- **REQUIRED TASK**: Rename "Instruction" to "Command" throughout the data and reproduce the lines with all else unchanged, leaving the pictures out of your answer.

Records for locating described items:
========================================================================

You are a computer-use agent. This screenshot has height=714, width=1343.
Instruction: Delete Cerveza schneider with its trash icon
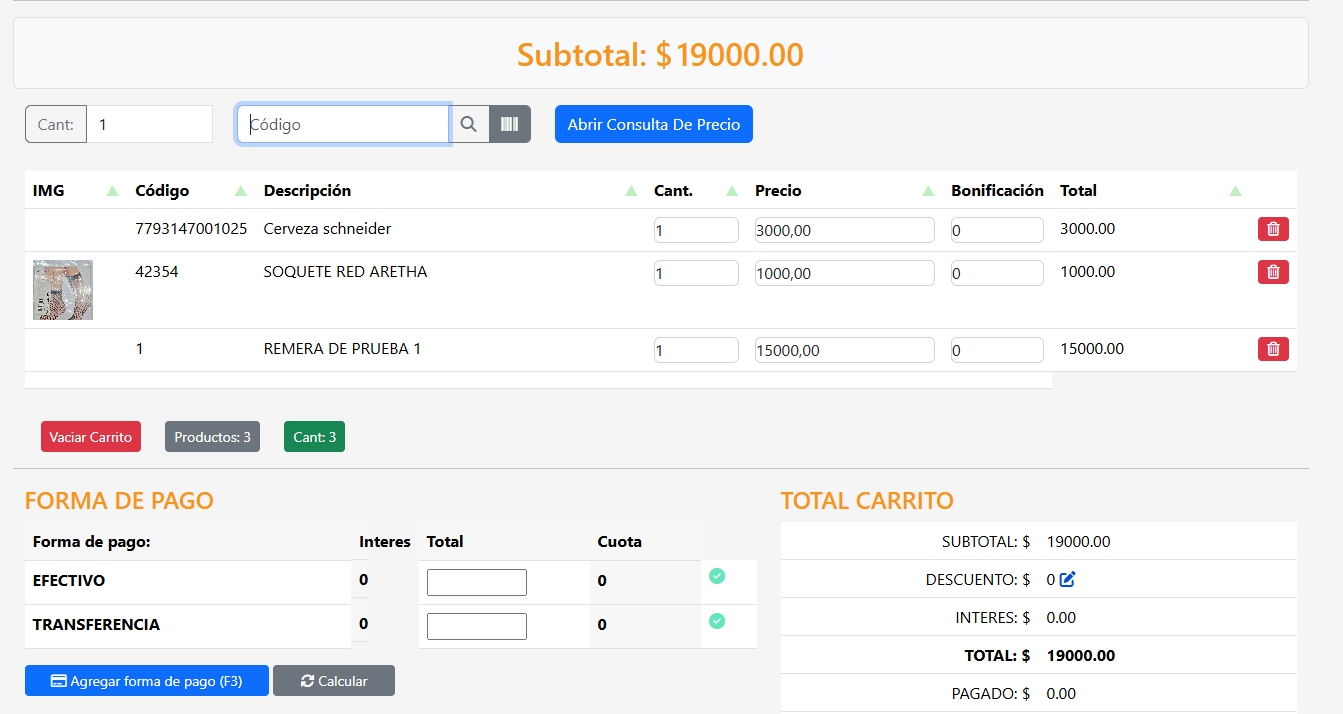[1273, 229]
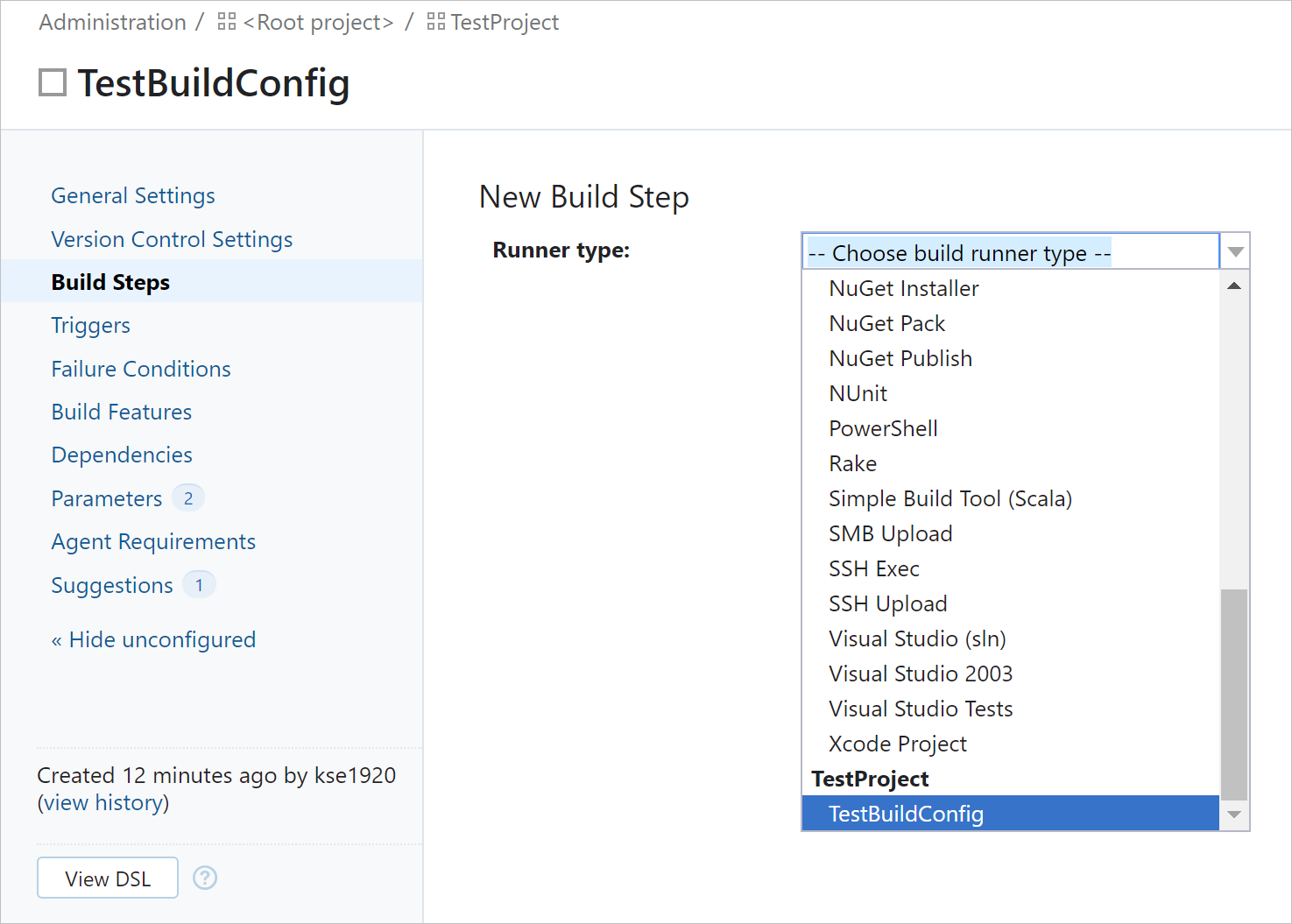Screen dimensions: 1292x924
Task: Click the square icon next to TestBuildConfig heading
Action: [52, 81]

========================================================================

- **COMPLETE OUTPUT**:
You are a computer-use agent. This screenshot has height=714, width=1343.
Command: Delete Cerveza schneider with its trash icon
[1273, 229]
Screen dimensions: 1292x924
Task: Click the square icon next to TestBuildConfig heading
Action: [52, 81]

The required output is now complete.